The single-end reads were uploaded to the EzBioCloud 16S-based MTP app (ChunLab, Inc., Seoul, Republic of Korea) to check the data quality. The cloud app of the Ezbiocloud software was used to detect and filter out sequences of low quality with regard to read length (<80 bp or >2,000 bp) and averaged Q values less than 25. Denoising and extraction of non-redundant reads were carried out using DUDE-Seq software.

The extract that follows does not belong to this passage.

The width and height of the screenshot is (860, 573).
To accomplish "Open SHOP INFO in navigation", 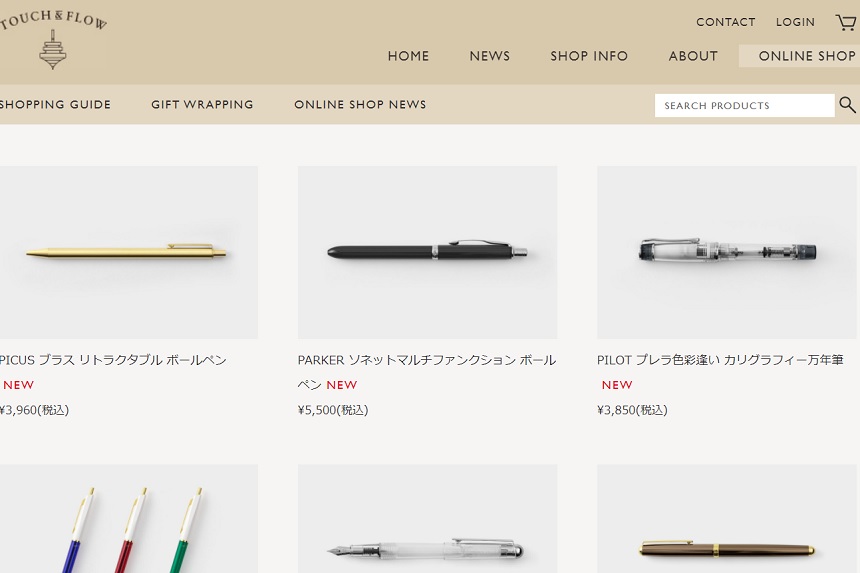I will pyautogui.click(x=589, y=56).
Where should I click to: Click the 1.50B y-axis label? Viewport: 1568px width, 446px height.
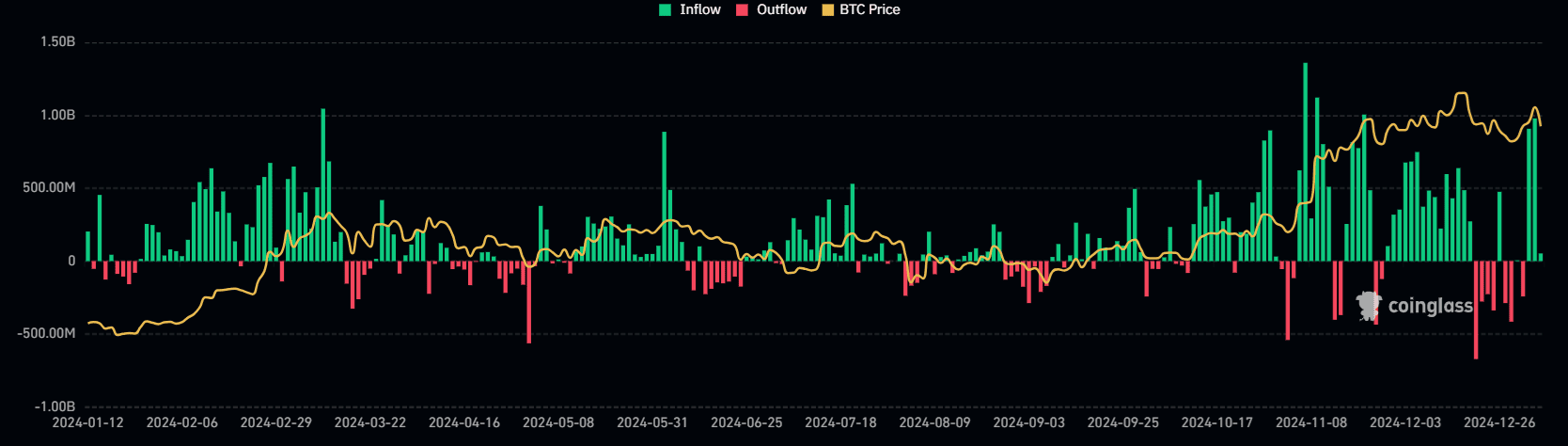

The UCHIME algorithm was applied against the Ezbiocloud 16S chimera-free database to check and remove chimera sequencing. Taxonomic assignment was performed using the USEARCH program to detect and calculate the sequence similarities of the query single-end reads against the EzBioCloud 16S database. EzBioCloud sequencing reads were clustered into OTUs at 97% sequence similarity using the UPARSE algorithm45. Single-end reads from each sample were clustered into many OTUs using the UCLUST tool with the above-noted cutoff values.

Functional metagenome prediction

For the EzBioCloud 16S-based MTP pipeline, the PICRUST algorithm was used to estimate the functional profiles of the microbiome identified using 16S rRNA sequencing. The raw sequencing reads were computed using the EzBioCloud 16S microbiome pipeline with default parameters and discriminating reads that were encountered in the reference database. The functional abundance profiles of the cervical microbiome were annotated based on bioinformatics analyses, specifically by multiplying the vector of gene counts for each OTU by the abundance of that OTU in each sample17, using the KEGG (Kyoto Encyclopedia of Genes and Genomes) orthology and pathway database. The predicted metagenome profiles were categorized into clusters of KEGG Orthology and KEGG pathways and compared between the control and CIN2/3-CC groups. The accuracy of each of the functional profiles was determined according to the nearest sequenced taxon index21.

Statistical and bioinformatic analyses

The differences in the demographic and lifestyle characteristics were examined between the groups using the t-test for continuous variables and the chi-squared test for categorical variables. Microbial richness was measured by Chao1 and the number of OTUs found in the microbiome taxonomic profile (MTP) index. The Shannon and Simpson α-diversity indices were applied to estimate the diversity for each group using the Wilcoxon rank-sum test. Beta diversity was calculated with Bray-Curtis distances based on the taxonomic abundance profiles. Permutational multivariate analysis of variance (PERMANOVA) was applied to measure the statistical significances of β-diversity. LEfSe was performed to determine enrichment in the assigned taxonomic and functional profiles of the two groups. Taxonomic levels with LEfSe values higher than 2 at a p-value < 0.05 were statistically significant. The ggplot2 package in the R program (version 3.4.3., R Foundation for Statistical Computing, Vienna, Austria) was used to visualize the LEfSe differences between the groups. All of the calculated p values were two-tailed and considered statistically significant at p < 0.05.